*What this task involves*. Beginning at the line that contains "Cancel the new client form", return every remaining line of the data below exactly; return nothing before it.

*Recorded information*.
------------------------------------------------------------
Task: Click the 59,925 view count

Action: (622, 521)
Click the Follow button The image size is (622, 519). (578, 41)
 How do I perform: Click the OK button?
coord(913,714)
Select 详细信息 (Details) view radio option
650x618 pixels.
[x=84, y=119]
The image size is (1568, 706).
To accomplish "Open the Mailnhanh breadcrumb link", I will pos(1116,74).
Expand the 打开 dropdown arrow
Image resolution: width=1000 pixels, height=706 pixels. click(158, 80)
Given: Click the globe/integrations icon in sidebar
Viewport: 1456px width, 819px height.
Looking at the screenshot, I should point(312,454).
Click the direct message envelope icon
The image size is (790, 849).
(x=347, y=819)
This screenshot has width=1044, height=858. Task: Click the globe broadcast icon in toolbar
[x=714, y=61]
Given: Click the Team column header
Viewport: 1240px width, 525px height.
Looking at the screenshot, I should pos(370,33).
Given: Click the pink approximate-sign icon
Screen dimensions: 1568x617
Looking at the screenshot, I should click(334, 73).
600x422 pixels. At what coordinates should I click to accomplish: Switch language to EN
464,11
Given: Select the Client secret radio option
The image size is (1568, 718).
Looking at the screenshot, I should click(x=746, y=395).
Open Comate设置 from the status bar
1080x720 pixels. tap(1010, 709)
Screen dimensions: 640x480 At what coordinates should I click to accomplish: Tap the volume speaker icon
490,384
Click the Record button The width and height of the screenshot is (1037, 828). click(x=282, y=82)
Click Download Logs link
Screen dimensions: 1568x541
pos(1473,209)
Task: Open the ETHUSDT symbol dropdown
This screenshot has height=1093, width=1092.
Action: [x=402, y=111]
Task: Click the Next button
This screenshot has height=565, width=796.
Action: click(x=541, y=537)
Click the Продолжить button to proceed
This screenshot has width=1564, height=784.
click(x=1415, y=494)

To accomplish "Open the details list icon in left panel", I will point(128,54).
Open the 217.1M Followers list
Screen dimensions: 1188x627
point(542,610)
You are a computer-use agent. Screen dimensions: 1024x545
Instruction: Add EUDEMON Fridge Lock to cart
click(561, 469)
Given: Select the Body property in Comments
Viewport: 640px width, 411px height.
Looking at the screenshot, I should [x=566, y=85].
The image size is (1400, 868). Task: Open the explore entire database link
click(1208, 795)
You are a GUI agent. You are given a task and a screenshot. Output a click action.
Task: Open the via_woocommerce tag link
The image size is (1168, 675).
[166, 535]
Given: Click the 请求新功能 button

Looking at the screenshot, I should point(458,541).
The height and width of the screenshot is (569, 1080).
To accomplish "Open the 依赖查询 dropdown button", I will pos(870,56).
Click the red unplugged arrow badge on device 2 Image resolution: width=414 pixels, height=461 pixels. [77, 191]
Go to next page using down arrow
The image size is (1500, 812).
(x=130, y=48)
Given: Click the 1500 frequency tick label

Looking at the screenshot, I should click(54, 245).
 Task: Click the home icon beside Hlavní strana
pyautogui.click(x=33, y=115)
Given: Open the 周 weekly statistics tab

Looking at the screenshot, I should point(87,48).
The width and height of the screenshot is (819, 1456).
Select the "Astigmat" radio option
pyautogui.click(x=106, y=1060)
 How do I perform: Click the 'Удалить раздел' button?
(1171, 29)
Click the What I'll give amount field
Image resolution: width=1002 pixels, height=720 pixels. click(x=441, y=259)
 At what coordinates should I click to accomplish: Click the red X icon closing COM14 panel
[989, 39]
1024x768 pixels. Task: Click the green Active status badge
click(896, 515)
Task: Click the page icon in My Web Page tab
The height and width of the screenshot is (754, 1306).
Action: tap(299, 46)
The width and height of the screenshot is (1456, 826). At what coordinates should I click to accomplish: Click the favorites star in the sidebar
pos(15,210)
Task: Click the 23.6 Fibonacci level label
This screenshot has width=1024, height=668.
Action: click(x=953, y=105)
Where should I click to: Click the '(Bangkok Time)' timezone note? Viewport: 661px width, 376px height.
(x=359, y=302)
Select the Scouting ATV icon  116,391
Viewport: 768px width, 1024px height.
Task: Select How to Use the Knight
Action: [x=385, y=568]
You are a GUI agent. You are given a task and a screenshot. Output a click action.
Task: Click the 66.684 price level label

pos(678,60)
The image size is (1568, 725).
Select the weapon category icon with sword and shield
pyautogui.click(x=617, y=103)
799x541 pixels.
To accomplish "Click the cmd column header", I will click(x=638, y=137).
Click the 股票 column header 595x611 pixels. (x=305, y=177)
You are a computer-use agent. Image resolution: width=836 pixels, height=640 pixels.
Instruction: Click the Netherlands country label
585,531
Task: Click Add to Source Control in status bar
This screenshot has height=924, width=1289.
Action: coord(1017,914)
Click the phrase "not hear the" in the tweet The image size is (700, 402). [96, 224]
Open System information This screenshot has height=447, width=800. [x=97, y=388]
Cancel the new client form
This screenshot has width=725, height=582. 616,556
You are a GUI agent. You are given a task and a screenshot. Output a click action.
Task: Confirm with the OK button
------------------------------------------------------------
*Result of the task*.
Cancel the new client form
This screenshot has width=725, height=582. 616,556
You are a GUI agent. You are given a task and a screenshot. Output a click action.
Task: Confirm with the OK button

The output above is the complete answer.